На университетской кафедре Гоголь оставался писателем: он мог эффектно декламировать немногочисленные уже готовые статьи («О средних веках», «О движении народов в конце V века», «Ал-Мамун»), пленяя аудиторию не столько их содержанием (поверхностной компиляцией общедоступных материалов), сколько риторическим великолепием. Остальные лекции были равно мучительны для студентов и адъюнкт-профессора, вскоре без печали оставившего университет. Его замыслы многотомных трудов по всеобщей истории и истории Малороссии были изначально обречены на провал. (Нежинская гимназия не германский университет, а Гоголь и там ходил в середняках.) Полет фантазии в известных нам исторических этюдах, откровенно дилетантские суждения о великих предшественниках, сконструированный в статье «Шлецер, Миллер и Гердер» образ идеального историографа ясно свидетельствуют о том, сколь далек был Гоголь от собственно научной стези, сколь «литературной» видел он работу историка. Недаром, согласно Гоголю, соединив достоинства Шлецера, Миллера и Гердера, потенциальный автор всемирной истории должен присовокупить к ним «высокое драматическое искусство» Шиллера, «занимательность рассказа Вальтера Скотта и его умение замечать самые тонкие оттенки» и «шекспировское искусство развивать крупные черты характеров в тесных границах». Сходным образом («Если бы губы Никанора Ивановича да приставить к носу Ивана Кузьмича, да взять сколько-нибудь развязности, какая у Балтазара Балтазаровича, да, пожалуй, прибавить, к этому еще дородности Ивана Павловича…») синтезирует истинно достойного ее руки мужа Агафья Тихоновна. (Параллель была отмечена Ю. В. Манном.) Задумаемся, только ли над грезящей об идеальном муже Агафьей Тихоновной смеется Гоголь? И только ли смеется? Важно тут, однако, и различие в мечтаниях героини «Женитьбы» и ее создателя: для Агафьи Тихоновны приятные черты женихов-соискателей равно значимы, в гоголевском «идеальном историке» отчетливо доминирует писательский дар.

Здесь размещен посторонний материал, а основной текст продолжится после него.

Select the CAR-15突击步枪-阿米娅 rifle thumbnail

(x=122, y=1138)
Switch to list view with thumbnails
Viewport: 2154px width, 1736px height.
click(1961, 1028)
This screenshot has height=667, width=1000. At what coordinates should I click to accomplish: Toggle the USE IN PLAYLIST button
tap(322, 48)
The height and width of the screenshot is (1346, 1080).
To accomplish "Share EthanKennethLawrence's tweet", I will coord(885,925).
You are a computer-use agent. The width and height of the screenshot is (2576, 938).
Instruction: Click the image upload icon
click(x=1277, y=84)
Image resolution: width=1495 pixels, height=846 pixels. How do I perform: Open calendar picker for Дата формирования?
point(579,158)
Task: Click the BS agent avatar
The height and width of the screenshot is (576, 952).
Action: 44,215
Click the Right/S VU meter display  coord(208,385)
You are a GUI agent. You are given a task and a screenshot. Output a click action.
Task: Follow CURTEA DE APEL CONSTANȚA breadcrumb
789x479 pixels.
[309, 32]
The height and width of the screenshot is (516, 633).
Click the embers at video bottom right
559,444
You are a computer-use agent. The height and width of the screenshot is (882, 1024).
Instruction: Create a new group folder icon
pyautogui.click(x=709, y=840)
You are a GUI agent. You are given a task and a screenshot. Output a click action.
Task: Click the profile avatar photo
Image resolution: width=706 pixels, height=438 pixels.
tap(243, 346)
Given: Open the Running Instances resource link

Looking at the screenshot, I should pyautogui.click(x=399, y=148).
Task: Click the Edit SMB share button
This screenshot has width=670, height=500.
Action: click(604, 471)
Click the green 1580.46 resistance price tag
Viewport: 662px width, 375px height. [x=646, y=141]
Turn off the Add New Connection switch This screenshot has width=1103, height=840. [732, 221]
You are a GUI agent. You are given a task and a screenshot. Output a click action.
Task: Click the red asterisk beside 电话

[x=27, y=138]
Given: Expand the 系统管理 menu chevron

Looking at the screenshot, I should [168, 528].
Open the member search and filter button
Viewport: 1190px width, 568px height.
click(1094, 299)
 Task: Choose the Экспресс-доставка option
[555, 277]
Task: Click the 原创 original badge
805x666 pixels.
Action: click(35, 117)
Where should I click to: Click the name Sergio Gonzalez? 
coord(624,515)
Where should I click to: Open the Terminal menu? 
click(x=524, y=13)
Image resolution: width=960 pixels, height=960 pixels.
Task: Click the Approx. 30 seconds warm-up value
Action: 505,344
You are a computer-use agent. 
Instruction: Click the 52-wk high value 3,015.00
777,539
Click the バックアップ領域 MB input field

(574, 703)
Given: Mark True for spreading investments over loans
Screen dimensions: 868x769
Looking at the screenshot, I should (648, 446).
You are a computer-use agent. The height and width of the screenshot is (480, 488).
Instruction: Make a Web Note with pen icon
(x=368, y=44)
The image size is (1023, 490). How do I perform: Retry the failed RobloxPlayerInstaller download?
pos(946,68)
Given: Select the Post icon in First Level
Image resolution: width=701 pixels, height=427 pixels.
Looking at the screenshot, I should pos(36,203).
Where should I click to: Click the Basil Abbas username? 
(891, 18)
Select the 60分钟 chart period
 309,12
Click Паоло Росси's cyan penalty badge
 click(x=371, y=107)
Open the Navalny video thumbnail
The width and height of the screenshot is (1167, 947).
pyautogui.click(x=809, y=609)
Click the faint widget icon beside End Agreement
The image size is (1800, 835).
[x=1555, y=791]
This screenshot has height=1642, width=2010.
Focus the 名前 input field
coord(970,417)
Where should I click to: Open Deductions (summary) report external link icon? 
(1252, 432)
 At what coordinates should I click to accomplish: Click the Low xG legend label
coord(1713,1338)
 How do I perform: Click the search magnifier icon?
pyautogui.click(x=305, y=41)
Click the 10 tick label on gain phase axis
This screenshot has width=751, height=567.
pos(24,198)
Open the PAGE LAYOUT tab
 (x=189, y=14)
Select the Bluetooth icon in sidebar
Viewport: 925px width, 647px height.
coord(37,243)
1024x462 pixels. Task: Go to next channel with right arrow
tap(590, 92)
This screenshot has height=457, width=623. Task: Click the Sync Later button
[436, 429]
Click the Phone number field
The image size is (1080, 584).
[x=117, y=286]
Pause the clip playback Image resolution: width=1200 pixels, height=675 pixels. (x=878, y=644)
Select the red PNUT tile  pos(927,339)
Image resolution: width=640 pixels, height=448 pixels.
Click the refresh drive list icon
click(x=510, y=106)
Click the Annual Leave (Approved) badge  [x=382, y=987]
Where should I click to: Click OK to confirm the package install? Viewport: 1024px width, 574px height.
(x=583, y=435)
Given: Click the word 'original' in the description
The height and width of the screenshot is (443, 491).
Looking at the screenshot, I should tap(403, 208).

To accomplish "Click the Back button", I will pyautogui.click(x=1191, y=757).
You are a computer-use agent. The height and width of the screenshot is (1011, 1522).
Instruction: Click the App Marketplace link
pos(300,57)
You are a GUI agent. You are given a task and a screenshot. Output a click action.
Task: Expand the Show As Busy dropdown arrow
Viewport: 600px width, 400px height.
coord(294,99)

Критика, к которой Гоголь вроде бы тянулся (даже говорил Пушкину, что начал по его совету Историю русской критики – кроме пушкинской дневниковой записи, никаких свидетельств об этом труде нет), может привлечь его лишь ненадолго. Он соглашается принять участие в пушкинском «Современнике», пишет остро полемическую статью «О движении журнальной литературы в 1834 и 1835 году» и несколько рецензий… Но, соприкоснувшись с реальностью литературной борьбы, требующей тактических решений и компромиссов (трезво глядящий на литературную жизнь и озабоченный судьбой своего журнала Пушкин был вынужден дистанцироваться от наступательно резкой статьи Гоголя и скорректировать ее наиболее задиристые тезисы), оставляет это суетное, нервное, слишком подчиненное скучной обыденности дело. Отъезжая летом 1836 года за границу (не простившись с Пушкиным), Гоголь устремляется прочь от всего, что, как кажется писателю, мешает ему сполна отдаться художеству. Стоит, однако, отметить, что замыслы почти всех (исключение – «Рим») художественных сочинений Гоголя, явленных миру в 1842–1843 годах, сформировались в петербургские годы, в присутствии Пушкина.
Очень рано (задолго до побега в Италию, по сути же, хотя сам художник еще не вполне отдавал в том себе отчет – с первых петербургских месяцев) литература стала для Гоголя всем. Достоянием публики Гоголь сделал в общем-то немногое. Часть написанного до нас не дошла. И не из-за дурных случайностей, напротив, по воле автора. Жег, согласно воспоминаниям однокашников, свои не вызывавшие восторга товарищей литературные опыты нежинский гимназист. Жег экземпляры первого досягнувшего печати (и по заслугам высмеянного здравомыслящей критикой) сочинения – «Ганца Кюхельгартена» – незадачливый (как ему тогда виделось) покоритель столицы. Жег на пороге смерти великий писатель свою заветную книгу, уже однажды преданный огню и вновь написанный второй том поэмы «Мертвые души». То, что было сжечь невозможно, сводилось на нет иными способами.
«Предпринимая издание сочинений моих, выходивших доселе отдельно и разбросанных частью в повременных изданиях, я пересмотрел их вновь: много незрелого, много необдуманного, много детски несовершенного! <…> Всю первую часть следовало бы исключить вовсе: это первоначальные ученические опыты, недостойные строгого внимания читателя; но при них чувствовались первые сладкие минуты молодого вдохновения, и мне стало жалко исключить их, как жалко исторгнуть из памяти первые игры невозвратной юности».